Translate this sentence from the article on Strathclyde's full membership of the Cockcroft Institute into Spanish: "Muons are similar to electrons, though 200 times more massive."

● Selected extract:
%%
University of Strathclyde gains full membership of The Cockcroft Institute

Strathclyde is delighted to announce its full membership of the Cockcroft Institute (CI). The CI is a partnership between the Universities of Lancaster, Liverpool, Manchester, Strathclyde, and the Science & Technology Facilities Council (STFC). The CI, a national centre for particle accelerator R&D in the UK, is probably the largest of its kind in the world, delivering world class R&D in RF based systems and novel methods of particle acceleration with major contributions to the realization of national and international accelerator facilities. The full inclusion of Strathclyde in the partnership and the award of financial support from STFC was celebrated at a launch event at the Cockcroft headquarters at the Daresbury lab on 10th April 2017.

The accession of the University of Strathclyde to full membership of the Cockcroft Institute is in recognition of the excellent Free Electron Laser (FEL), THz and laser-plasma particle accelerator research being conducted in the Department of Physics often already in collaboration with partners from CI. For example, Dr. Brian McNeil of the Computational Nonlinear & Quantum Optics Group is leading the physics study that underpins relativistic free-electron light-sources an important and exciting area of research, yielding new tools that are transforming scientific research. With a peak brightness "ten orders of magnitude" greater than conventional synchrotron X-ray sources, they have the potential, for the first time, to simultaneously access the structure and dynamics of matter at its natural atomic length and time scales. Another example is the contribution researchers at Strathclyde are making to the Muon Ionisation Cooling Experiment (MICE) collaboration which also encompasses Daresbury Laboratory. Muons are similar to electrons, though 200 times more massive. A cooled muon beam can be accelerated to high energy to provide the basis for a "neutrino factory" forming a focused beam of neutrinos.

Core to Strathclyde’s involvement in the CI is the translation of accelerator research into several concrete applications. For example SCAPA, a flagship for laser-plasma accelerator research, will "miniaturise accelerators and radiation sources with the objective of eventually of demonstrating an ultra-compact coherent X-ray source". The interaction of intense laser pulses with matter is opening up "new frontiers in physics" via the production of extreme pressures, temperatures and fields. The SCAPA facilities are to be used to "investigate ultra-intense laser interactions with solid density plasmas and, in particular, the acceleration of ions." As part of the engagement with CI additional beamline will be built at SCAPA supporting the experimental activities at Strathclyde. The ABP group occupying one of the largest of the laboratories in the new Technology and Innovation Centre at the University of Strathclyde will apply its knowledge and expertise of high power millimetre wave sources to the field of THz acceleration. There are many very useful THz applications in environmental monitoring, weather radars, communications, security imaging, biomedical instrumentation and medical diagnostics.  

Strathclyde as a full member of the Cockcroft Institute is looking forward to deliver world-class accelerator research and underpinning science in collaboration with its CI partners. This connection provides us with an excellent opportunity to exploit further our strong position in research in this area in partnership with other leading UK groups.
%%
● Provided information:
%%
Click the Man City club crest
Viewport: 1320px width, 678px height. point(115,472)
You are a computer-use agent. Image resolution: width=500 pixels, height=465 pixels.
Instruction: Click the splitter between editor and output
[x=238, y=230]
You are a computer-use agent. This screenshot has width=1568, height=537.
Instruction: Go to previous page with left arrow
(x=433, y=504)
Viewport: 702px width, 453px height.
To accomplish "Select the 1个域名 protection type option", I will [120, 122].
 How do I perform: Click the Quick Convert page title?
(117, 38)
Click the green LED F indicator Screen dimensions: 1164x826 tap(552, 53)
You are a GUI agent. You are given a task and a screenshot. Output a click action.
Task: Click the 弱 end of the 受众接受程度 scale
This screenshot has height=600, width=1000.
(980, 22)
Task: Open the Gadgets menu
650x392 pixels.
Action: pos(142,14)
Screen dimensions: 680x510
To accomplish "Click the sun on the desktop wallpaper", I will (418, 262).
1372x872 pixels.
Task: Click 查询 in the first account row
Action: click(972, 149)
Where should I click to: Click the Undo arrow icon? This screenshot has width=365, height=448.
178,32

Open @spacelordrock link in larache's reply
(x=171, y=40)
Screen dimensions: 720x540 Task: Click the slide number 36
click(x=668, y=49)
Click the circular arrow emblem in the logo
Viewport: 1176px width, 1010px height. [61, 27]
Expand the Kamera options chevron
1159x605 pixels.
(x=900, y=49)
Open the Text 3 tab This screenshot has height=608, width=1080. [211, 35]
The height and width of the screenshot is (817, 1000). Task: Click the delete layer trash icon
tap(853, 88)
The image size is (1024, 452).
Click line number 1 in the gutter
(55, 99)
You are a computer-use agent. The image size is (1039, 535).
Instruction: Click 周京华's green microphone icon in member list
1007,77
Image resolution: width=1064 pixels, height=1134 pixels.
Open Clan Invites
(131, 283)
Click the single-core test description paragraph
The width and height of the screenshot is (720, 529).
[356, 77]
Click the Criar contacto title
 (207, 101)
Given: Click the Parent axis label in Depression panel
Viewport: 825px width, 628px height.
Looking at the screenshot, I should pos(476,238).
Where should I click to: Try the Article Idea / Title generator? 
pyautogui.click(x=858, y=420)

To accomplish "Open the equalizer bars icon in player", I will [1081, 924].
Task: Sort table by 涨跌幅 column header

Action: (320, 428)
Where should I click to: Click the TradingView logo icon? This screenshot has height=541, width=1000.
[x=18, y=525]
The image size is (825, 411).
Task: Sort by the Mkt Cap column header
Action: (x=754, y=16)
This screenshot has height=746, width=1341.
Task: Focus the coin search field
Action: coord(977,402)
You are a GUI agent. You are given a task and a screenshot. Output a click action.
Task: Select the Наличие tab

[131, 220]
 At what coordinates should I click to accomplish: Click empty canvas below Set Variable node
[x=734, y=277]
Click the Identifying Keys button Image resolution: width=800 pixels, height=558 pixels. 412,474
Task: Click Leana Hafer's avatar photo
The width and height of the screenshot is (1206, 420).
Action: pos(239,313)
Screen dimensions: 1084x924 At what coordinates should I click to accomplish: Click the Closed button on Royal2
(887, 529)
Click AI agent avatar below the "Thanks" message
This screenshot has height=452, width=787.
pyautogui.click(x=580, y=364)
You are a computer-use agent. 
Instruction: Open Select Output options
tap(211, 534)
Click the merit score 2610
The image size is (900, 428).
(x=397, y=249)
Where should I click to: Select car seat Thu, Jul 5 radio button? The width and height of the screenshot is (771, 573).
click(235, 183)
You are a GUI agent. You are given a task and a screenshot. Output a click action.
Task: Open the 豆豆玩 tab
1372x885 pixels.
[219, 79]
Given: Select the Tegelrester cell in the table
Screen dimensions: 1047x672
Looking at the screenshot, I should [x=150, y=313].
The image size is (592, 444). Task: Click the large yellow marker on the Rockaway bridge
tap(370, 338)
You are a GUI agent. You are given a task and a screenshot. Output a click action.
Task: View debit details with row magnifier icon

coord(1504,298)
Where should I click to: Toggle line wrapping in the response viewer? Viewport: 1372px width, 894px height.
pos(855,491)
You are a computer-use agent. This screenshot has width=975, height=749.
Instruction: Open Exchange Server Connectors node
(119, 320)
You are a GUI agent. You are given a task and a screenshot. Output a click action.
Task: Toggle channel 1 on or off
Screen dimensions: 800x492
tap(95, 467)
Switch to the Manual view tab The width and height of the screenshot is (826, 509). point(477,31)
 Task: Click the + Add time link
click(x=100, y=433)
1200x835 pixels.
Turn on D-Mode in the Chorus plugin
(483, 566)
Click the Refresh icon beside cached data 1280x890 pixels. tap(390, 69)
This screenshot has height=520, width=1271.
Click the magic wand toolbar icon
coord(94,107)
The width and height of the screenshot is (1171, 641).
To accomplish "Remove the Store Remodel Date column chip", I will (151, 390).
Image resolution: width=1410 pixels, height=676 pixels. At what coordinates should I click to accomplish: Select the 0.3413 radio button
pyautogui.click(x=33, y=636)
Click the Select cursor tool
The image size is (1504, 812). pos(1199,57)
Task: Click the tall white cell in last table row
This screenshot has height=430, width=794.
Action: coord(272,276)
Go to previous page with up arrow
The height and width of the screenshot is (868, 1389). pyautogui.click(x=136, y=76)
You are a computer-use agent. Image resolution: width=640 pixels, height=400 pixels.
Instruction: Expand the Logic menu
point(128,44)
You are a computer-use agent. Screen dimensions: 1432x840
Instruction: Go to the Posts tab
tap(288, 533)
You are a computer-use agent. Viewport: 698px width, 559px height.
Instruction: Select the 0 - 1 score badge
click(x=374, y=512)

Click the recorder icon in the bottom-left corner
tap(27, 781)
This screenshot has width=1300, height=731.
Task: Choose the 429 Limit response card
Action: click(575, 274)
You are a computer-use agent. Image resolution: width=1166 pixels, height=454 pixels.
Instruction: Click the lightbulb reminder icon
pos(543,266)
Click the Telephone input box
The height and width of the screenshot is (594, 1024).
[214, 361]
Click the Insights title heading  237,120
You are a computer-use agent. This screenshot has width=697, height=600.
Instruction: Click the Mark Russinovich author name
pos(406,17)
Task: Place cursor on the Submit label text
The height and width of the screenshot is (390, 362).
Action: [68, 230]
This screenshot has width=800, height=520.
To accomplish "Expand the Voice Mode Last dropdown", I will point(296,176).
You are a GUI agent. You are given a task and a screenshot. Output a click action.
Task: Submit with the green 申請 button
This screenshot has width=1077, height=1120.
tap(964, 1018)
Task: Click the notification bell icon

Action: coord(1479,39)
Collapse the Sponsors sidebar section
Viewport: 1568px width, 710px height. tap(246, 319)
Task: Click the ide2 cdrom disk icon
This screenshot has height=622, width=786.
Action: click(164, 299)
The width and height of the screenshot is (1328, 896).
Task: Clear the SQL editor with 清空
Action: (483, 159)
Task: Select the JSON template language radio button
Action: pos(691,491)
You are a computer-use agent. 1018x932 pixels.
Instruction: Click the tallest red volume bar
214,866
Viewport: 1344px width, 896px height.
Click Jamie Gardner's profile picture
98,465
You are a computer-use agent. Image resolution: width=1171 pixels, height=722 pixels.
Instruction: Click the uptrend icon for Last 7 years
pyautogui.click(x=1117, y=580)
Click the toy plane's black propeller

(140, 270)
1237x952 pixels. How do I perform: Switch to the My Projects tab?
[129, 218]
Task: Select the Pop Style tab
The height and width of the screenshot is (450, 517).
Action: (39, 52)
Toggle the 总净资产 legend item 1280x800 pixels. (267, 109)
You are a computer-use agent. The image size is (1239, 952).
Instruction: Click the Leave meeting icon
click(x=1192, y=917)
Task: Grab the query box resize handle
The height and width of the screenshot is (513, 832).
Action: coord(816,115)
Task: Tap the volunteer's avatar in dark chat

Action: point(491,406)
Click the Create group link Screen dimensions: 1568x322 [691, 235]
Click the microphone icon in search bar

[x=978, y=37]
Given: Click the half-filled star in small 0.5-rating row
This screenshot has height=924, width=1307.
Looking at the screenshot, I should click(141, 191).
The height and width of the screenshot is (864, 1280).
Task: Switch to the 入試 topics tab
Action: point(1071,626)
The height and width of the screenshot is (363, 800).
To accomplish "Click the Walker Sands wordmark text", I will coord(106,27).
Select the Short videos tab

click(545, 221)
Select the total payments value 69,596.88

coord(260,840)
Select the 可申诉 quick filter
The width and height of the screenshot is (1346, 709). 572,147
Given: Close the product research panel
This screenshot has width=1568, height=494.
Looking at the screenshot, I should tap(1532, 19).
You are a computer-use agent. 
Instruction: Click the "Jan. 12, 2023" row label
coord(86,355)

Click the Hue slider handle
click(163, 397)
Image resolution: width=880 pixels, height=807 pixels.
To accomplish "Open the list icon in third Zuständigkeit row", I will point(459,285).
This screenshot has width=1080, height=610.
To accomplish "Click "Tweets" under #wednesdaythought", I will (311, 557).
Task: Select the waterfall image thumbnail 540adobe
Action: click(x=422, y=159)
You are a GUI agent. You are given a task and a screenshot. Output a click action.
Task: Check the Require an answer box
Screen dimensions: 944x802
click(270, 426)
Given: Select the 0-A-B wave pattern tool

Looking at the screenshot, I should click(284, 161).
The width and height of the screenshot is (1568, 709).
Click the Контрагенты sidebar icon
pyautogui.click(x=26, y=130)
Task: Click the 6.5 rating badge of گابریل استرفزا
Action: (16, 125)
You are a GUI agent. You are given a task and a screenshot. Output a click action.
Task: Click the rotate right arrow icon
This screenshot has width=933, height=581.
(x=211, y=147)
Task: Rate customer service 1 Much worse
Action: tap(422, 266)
%%
● Response for this exercise:
Los muones son similares a los electrones, aunque 200 veces más masivos.